SpaGCN: Integrating gene expression, spatial location and histology to identify spatial domains and spatially variable genes by graph convolutional network

• Published in: Nature methods Vol. 18; no. 11; pp. 1342 - 1351
• Main Authors: Hu, Jian, Li, Xiangjie, Coleman, Kyle, Schroeder, Amelia, Ma, Nan, Irwin, David J., Lee, Edward B., Shinohara, Russell T., Li, Mingyao
• Format: Journal Article
• Language: English
• Published: New York Nature Publishing Group US 01.11.2021; Nature Publishing Group
• Subjects: 631/114/2401; 631/114/2415; 631/1647/794; 631/208/212/2019; 631/61/212/2019; Algorithms; Animals; Artificial neural networks; Bioinformatics; Biological Microscopy; Biological Techniques; Biomedical and Life Sciences; Biomedical Engineering/Biotechnology; Brain - metabolism; Cluster Analysis; Computational Biology; Data analysis; Datasets; Domains; Dorsolateral Prefrontal Cortex - metabolism; Gene expression; Gene Expression Regulation; Genes; Genetic diversity; Genetic research; Histology; Humans; Life Sciences; Mice; Microenvironments; Neural networks; Neural Networks, Computer; Pancreatic Neoplasms - genetics; Pancreatic Neoplasms - pathology; Proteomics; Software; Spatial Analysis; Spatial variations; Transcriptome; Visual Cortex - metabolism; United States
• ISSN: 1548-7091; 1548-7105; 1548-7105
• DOI: 10.1038/s41592-021-01255-8

Recent advances in spatially resolved transcriptomics (SRT) technologies have enabled comprehensive characterization of gene expression patterns in the context of tissue microenvironment.

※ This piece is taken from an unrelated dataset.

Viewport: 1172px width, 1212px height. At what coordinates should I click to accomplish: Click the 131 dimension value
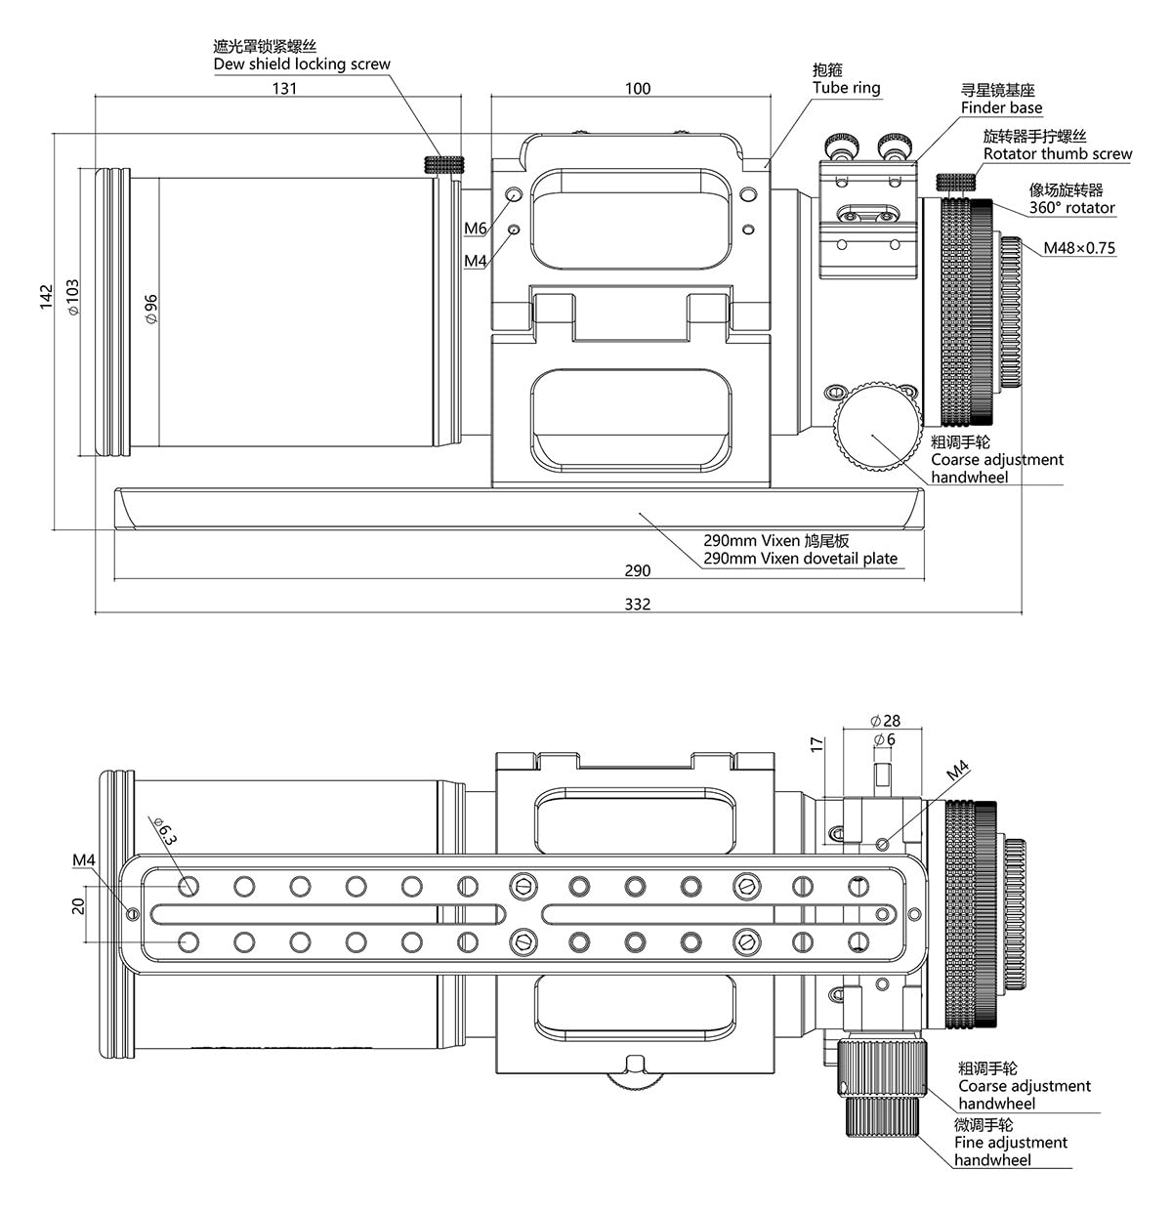[284, 89]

To elucidate spatial gene expression variation, we present SpaGCN, a graph convolutional network approach that integrates gene expression, spatial location and histology in SRT data analysis. Through graph convolution, SpaGCN aggregates gene expression of each spot from its neighboring spots, which enables the identification of spatial domains with coherent expression and histology. The subsequent domain guided differential expression (DE) analysis then detects genes with enriched expression patterns in the identified domains. Analyzing seven SRT datasets using SpaGCN, we show it can detect genes with much more enriched spatial expression patterns than competing methods. Furthermore, genes detected by SpaGCN are transferrable and can be utilized to study spatial variation of gene expression in other datasets. SpaGCN is computationally fast, platform independent, making it a desirable tool for diverse SRT studies. SpaGCN is a spatially resolved transcriptomics data analysis tool for identifying spatial domains and spatially variable genes using graph convolutional networks.